### Passage to read
╔══

1. "Hit the Road! 25 People, Places and Things That Should Leave Town" (Nov. 9, 1989)
Howdy, neighbors! Among the targets of our "Committee of Insiders": then Mayor Bill Boner, deejay Carl P. Mayfield, Music Row hit-man Jimmy Bowen, slumlord Carrie Sissom, Sheriff Fate Thomas, The Tennessean and Brentwood.
2. "Another Country: Hard Times, Hard Living in Grundy County" (Dec. 9, 1993)
Writer Galyn Glick dares to suggest the Southern Middle Tennessee county has a reputation for crime and violence—bringing an avalanche of threats from irate Grundy Countians. The worst come from grade-schoolers.
3. "A Good Thing Gone Bad" (Jan. 16 & 23, 1997)
Willy Stern's gripping two-part inquest into the disappearance of Janet Levine March becomes perhaps the best-read cover story in Scene history.
4. "A Yuppie Among the Bubbas" (Sept. 18, 1997)
In her profile of Sen. Steve Cohen, Liz Murray Garrigan writes that the gubernatorial hopeful has "been known to...smoke a joint with a group of [journalists] at a private party." The Scene forgets to mention it was our party.
5. "Sweet Deals Gone Sour" (Nov. 12, 1998)
A Stern investigation into kickbacks, rigged bids and sweetheart deals behind the scenes at Baptist Hospital triggers a citywide scandal. A week later, Baptist ousts its high-flying chairman of the board, C. David Stringfield.
6. "Above the Law" (Oct. 21 & 28, 1999)
Willy Stern probes charges that off-duty security officers are abusing Hispanic residents at a Nashville apartment complex send shock waves through Nashville law enforcement and set off a firestorm of public outrage.
7. "Thirsty for Company" (June 28, 2007)
P.J. Tobia's article about El Dos de Oros, a Murfreesboro Road dive where Anglo barflies sell beers and company to lonesome Hispanic men, shows many readers a side of Nashville immigrant life they haven't seen—and they don't want to see it again.
8. "Black Out" (Aug. 6, 2008)
Matt Pulle reports that well-connected attorney David Ewing, a black Nashvillian, has gotten the shaft in his bid to join the Belle Meade Country Club for five years and counting. In the same issue: Jeff Woods' characterization of possible Veep material Phil Bredesen as the "Philbot 3000."
9. "Jesus RX" (Oct. 1, 2008)
A Caleb Hannan piece about troubling practices at the faith-based recovery program Mercy Ministries draws an outpouring of emails from former staffers and patients—some accusing Hannan of distortion, others alleging even more problems at Mercy.
10. "Washed in the Blood" (June 18, 2009)
Debate continues over Brantley Hargrove's article about Madison minister Rev. Maury Davis and the homicidal past he invokes in sermons. Most of the fury rages online, the growing trend of the moment—but that's a topic for another anniversary.

╚══

Condense the paragraph in the list of cover stories that begins "A Stern investigation into kickbacks" into one shorter sentence that keeps its main facts.

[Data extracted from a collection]
╔══

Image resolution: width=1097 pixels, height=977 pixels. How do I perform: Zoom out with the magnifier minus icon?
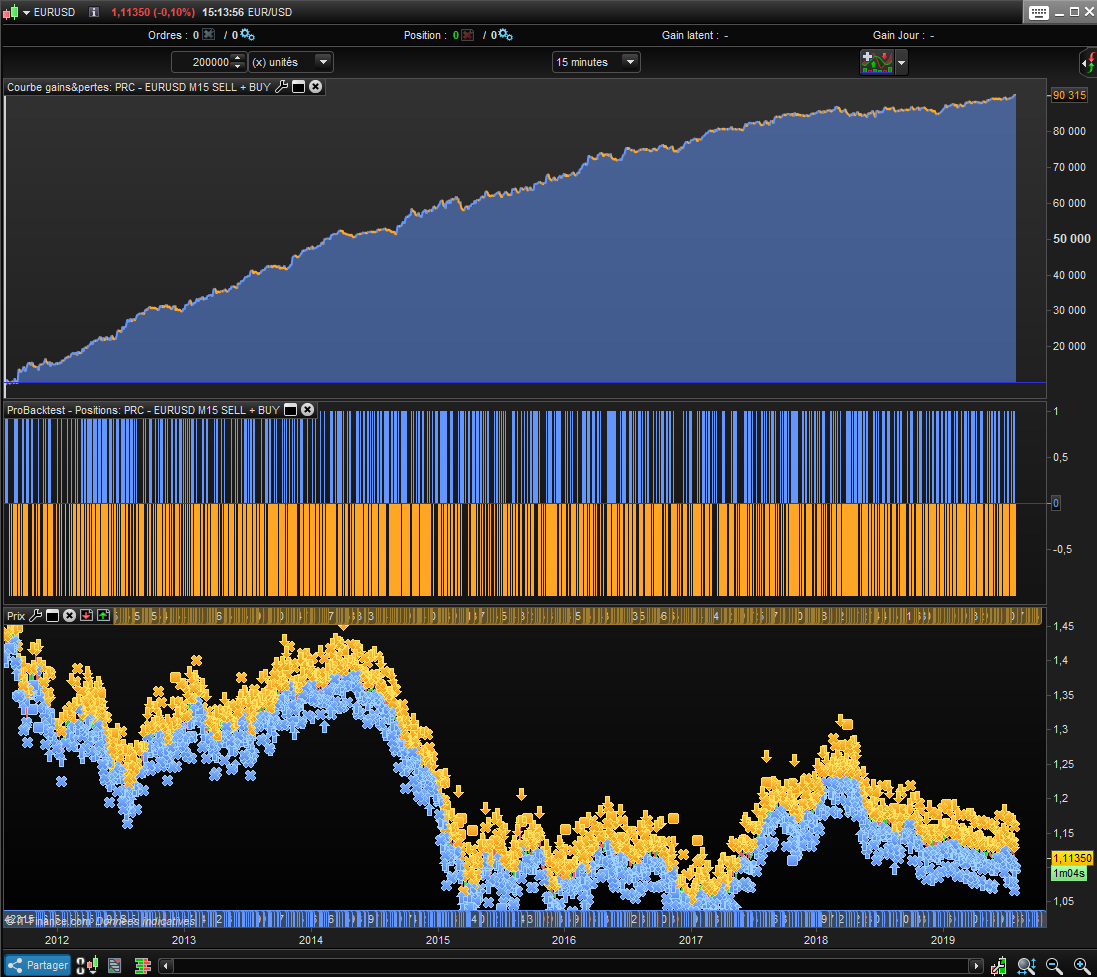click(x=1054, y=965)
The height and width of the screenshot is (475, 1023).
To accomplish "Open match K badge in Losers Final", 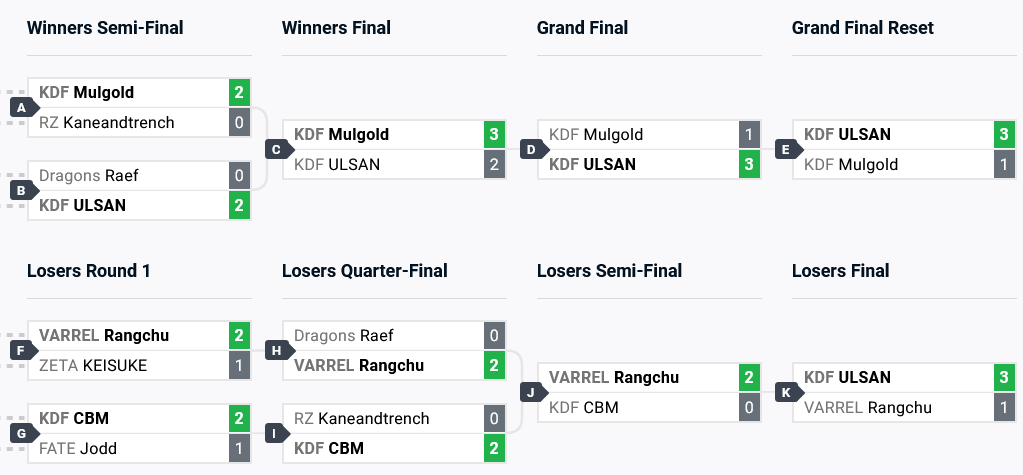I will coord(785,392).
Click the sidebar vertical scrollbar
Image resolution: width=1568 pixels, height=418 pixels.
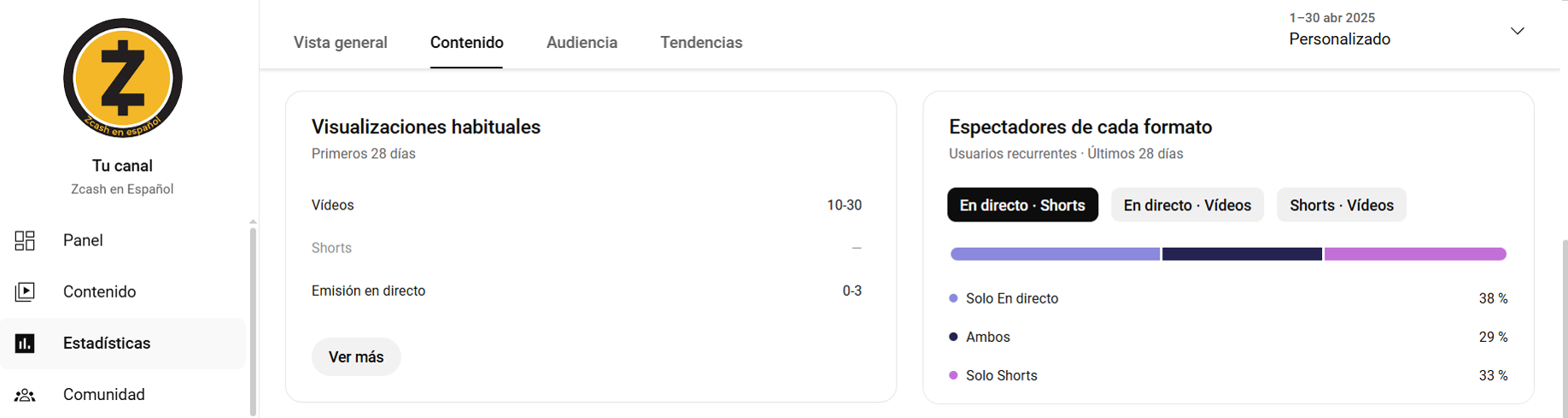pyautogui.click(x=253, y=320)
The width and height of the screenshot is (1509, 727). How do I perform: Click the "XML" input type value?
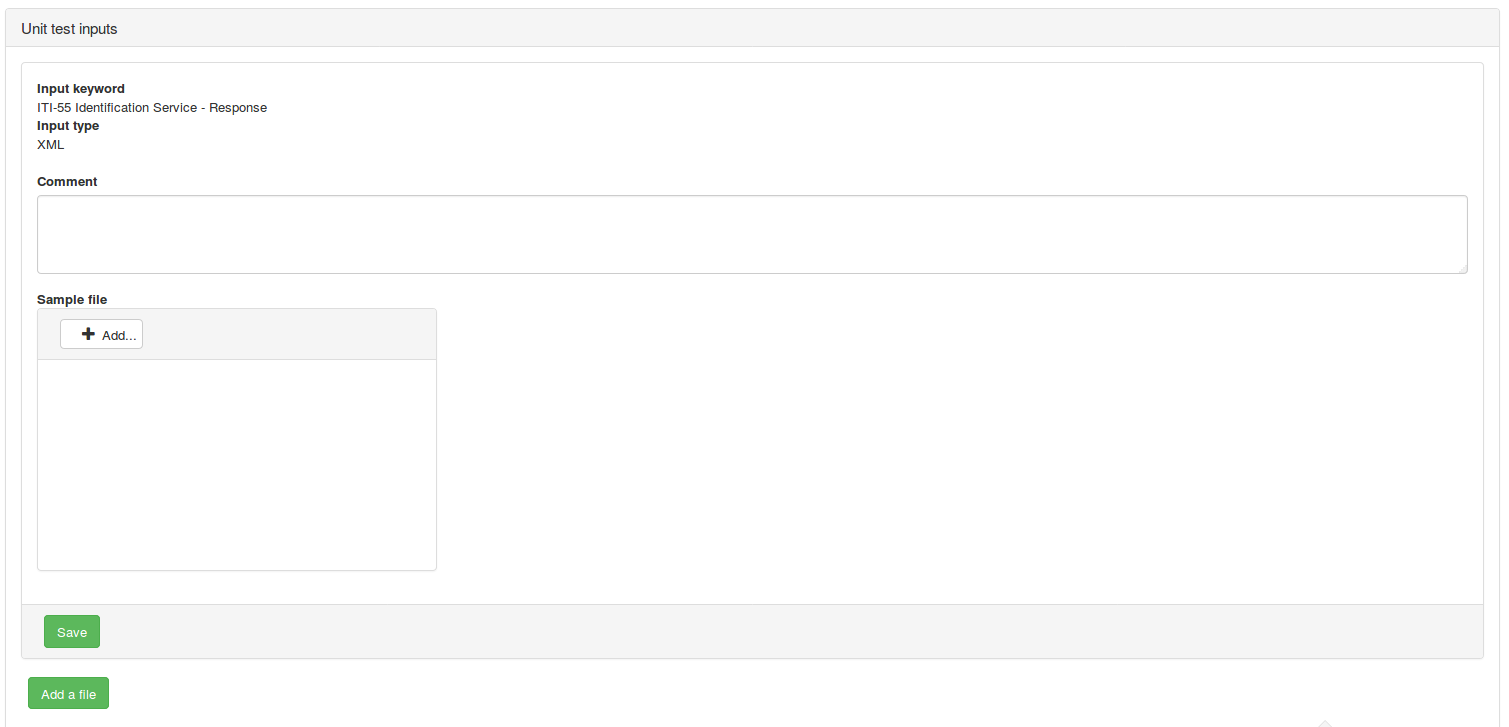(x=50, y=144)
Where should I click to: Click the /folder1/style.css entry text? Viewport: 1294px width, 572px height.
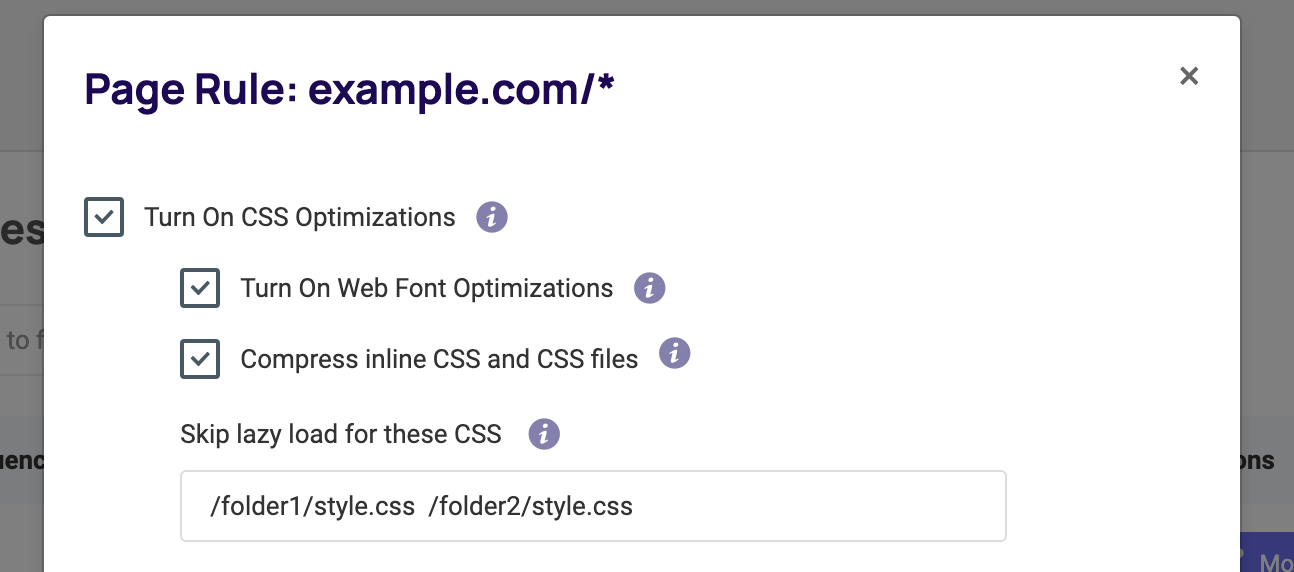pos(312,507)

╚══

### Expected answer
Stern's investigation into kickbacks, rigged bids and sweetheart deals at Baptist Hospital set off a citywide scandal, and a week later Baptist ousted board chairman C. David Stringfield.